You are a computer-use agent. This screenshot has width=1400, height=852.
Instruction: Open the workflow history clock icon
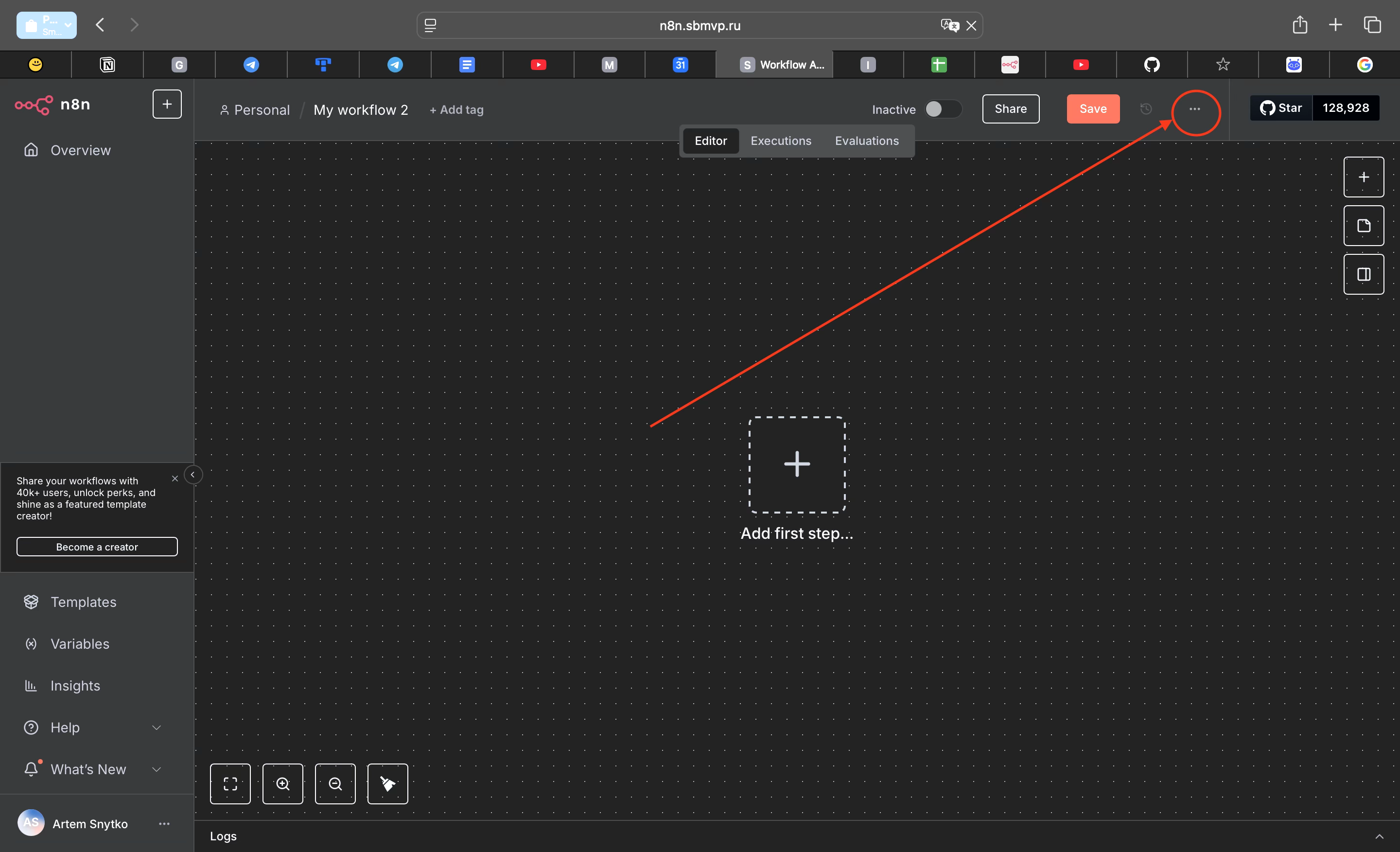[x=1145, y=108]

-*-

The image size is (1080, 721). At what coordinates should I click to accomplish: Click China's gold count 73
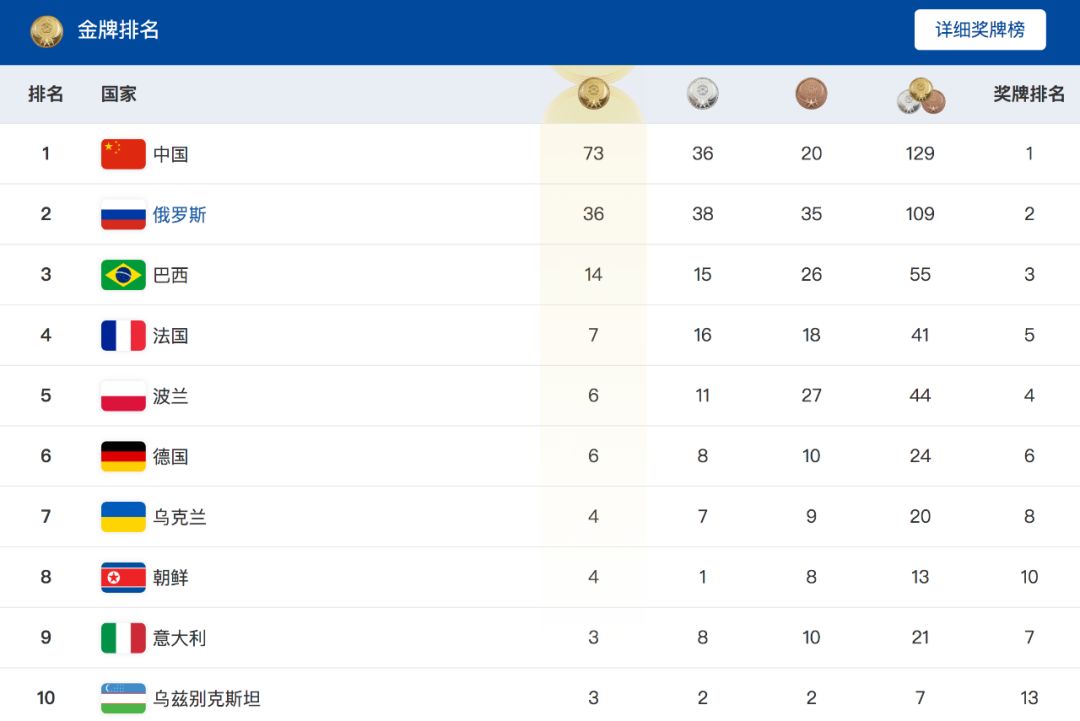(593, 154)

-*-

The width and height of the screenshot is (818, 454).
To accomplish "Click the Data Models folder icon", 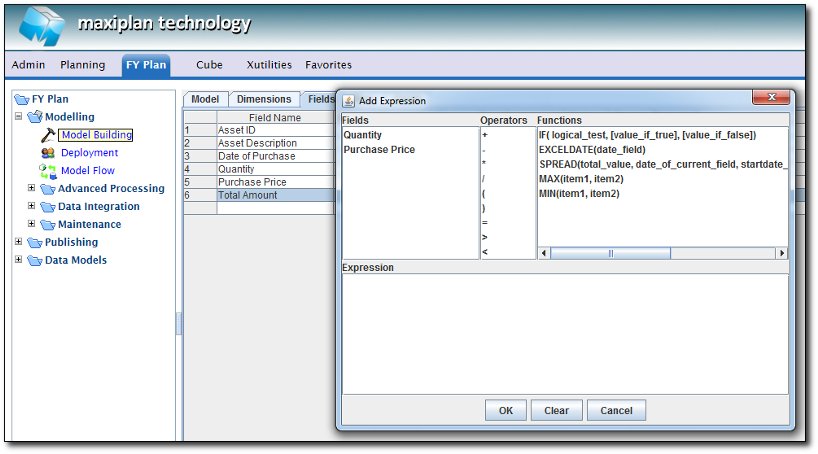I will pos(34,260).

-*-

● **TASK PROMPT**
Please arrange the lines from the one containing "You are a computer-use" through the one containing "[x=1145, y=108]" as a Markdown table with the columns Row and Line, numbering each row and omitting blank lines. Leave the pictures out.

● **FULL ANSWER**
| Row | Line |
|---|---|
| 1 | You are a computer-use agent. This screenshot has width=1400, height=852. |
| 2 | Instruction: Open the workflow history clock icon |
| 3 | [x=1145, y=108] |